> _Complete the following_:
**a.** In the horror text, what year does it give for Horace Walpole's first gothic novel?
**b.** Reproduce the horror text from "This month's question" to "would be grand.", swapping "subtle" for "nuanced".

The Question of the Month has a simple premise: each month I'll ask a handful of the genre's top authors to answer the same question and then I'll publish their responses exactly as I receive them. In these posts you'll discover how today's best horror authors think, giving you insight into where their darkest tales come from. These responses are listed here in the order they were received.
This month's question is: What is the future of horror?
Writers in pain. Their wounds, unconscious or otherwise, define the genre.
— R.C. Matheson
I don't know what the future of horror will be, but I always live in hope that whatever it is, it'll be a bit more subtle, quietly disturbing, surreal, and otherworldly than a lot of the trends we've recently seen. Something that instills genuine dread rather than aiming to shock or gross out. Not because I dislike accessible, splattery fun, but just to shake things up a bit. I'm loathe to use the word "cerebral," but something with a bit more depth would be nice. Can we rewind to the '80s and welcome Clive Barker as the future of horror, please? That would be grand.
— Brett Alexander Savory
The future of horror is the past--the sins of the past, that is, repressed and otherwise, which have been at the heart of virtually every horror story since Horace Walpole wrote the first gothic novel way back in 1764.

> _Records from a dataset_:
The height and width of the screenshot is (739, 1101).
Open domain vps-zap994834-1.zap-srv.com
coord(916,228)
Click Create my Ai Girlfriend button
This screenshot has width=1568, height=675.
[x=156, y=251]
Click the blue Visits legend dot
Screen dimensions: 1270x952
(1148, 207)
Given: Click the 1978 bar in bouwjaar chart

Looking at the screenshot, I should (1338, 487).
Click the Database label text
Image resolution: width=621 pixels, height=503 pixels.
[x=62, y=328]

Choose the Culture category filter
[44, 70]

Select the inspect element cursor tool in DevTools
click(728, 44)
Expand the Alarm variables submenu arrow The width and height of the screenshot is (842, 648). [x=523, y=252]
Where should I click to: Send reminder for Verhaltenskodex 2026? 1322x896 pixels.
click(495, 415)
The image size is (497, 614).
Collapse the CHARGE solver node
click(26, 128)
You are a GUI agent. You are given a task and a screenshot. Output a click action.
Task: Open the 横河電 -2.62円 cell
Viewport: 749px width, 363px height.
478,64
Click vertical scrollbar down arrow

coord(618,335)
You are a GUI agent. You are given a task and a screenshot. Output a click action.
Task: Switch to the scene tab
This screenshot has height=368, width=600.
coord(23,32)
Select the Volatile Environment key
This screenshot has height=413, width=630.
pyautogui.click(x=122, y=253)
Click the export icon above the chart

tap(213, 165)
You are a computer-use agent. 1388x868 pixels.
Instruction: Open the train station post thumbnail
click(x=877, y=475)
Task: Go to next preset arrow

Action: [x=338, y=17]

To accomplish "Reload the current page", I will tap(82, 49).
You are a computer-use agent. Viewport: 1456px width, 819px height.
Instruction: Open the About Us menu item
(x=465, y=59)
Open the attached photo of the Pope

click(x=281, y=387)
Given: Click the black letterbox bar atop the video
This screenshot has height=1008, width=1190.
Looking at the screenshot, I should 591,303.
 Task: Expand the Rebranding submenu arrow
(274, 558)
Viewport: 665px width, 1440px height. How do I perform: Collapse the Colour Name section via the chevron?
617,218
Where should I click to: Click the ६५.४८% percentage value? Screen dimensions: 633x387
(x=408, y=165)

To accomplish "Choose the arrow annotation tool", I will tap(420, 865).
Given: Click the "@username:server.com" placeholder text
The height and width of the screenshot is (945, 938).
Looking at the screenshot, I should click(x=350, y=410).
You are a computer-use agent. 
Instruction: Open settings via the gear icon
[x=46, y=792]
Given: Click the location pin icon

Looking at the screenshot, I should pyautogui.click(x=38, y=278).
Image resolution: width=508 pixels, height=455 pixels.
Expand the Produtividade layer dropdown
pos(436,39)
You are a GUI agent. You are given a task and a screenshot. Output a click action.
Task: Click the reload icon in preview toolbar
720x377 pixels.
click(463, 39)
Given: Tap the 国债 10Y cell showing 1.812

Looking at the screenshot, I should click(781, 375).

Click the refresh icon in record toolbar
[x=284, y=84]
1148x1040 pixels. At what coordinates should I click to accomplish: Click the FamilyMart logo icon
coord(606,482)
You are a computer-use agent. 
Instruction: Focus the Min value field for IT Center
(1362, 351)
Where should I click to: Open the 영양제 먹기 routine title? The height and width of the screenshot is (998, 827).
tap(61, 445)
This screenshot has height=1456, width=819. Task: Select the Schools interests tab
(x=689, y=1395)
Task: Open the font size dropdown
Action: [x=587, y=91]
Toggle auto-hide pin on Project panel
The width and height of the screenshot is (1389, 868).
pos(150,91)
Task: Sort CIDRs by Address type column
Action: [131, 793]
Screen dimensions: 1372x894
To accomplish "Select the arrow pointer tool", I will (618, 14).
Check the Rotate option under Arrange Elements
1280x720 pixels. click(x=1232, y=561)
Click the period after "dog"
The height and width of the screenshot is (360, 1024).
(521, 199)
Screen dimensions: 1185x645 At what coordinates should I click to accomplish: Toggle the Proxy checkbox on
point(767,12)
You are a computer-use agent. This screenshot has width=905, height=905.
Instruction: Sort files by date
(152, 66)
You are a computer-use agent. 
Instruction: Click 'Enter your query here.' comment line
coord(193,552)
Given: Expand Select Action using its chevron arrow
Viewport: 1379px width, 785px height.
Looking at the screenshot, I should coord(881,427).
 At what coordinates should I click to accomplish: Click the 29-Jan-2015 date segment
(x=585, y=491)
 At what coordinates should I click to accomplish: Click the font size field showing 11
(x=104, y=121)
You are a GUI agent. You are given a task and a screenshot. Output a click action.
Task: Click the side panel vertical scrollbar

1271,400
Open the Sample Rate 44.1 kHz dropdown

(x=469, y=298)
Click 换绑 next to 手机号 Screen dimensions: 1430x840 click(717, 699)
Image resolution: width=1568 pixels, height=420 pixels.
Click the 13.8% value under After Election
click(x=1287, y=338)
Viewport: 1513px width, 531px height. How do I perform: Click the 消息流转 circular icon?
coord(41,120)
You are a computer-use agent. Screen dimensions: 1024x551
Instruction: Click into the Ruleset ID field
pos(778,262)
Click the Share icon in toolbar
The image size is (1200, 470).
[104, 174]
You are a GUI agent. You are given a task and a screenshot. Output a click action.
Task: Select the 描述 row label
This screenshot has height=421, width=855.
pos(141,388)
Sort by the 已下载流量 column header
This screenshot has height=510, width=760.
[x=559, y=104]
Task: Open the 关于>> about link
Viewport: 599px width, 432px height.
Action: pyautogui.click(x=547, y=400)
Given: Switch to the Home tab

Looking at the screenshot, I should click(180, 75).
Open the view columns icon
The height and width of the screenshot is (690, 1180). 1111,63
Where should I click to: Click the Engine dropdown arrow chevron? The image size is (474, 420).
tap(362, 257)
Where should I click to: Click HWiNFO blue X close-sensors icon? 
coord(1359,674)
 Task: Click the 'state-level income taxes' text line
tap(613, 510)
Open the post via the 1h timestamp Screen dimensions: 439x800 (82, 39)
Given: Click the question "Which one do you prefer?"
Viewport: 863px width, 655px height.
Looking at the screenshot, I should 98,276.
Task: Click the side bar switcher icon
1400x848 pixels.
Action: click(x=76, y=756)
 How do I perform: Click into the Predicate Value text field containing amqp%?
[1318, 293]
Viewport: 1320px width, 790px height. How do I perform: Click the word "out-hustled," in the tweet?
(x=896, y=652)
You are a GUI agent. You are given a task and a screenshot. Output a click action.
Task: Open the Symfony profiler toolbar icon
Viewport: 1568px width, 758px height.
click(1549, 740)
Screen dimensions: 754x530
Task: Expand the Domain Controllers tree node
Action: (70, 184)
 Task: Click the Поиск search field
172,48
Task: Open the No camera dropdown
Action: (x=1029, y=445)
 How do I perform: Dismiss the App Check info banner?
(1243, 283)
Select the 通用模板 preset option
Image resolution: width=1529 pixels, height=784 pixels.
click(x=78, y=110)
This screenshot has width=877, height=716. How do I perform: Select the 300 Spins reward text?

> _Worked answers_:
**a.** 1764

**b.**
This month's question is: What is the future of horror?
Writers in pain. Their wounds, unconscious or otherwise, define the genre.
— R.C. Matheson
I don't know what the future of horror will be, but I always live in hope that whatever it is, it'll be a bit more nuanced, quietly disturbing, surreal, and otherworldly than a lot of the trends we've recently seen. Something that instills genuine dread rather than aiming to shock or gross out. Not because I dislike accessible, splattery fun, but just to shake things up a bit. I'm loathe to use the word "cerebral," but something with a bit more depth would be nice. Can we rewind to the '80s and welcome Clive Barker as the future of horror, please? That would be grand.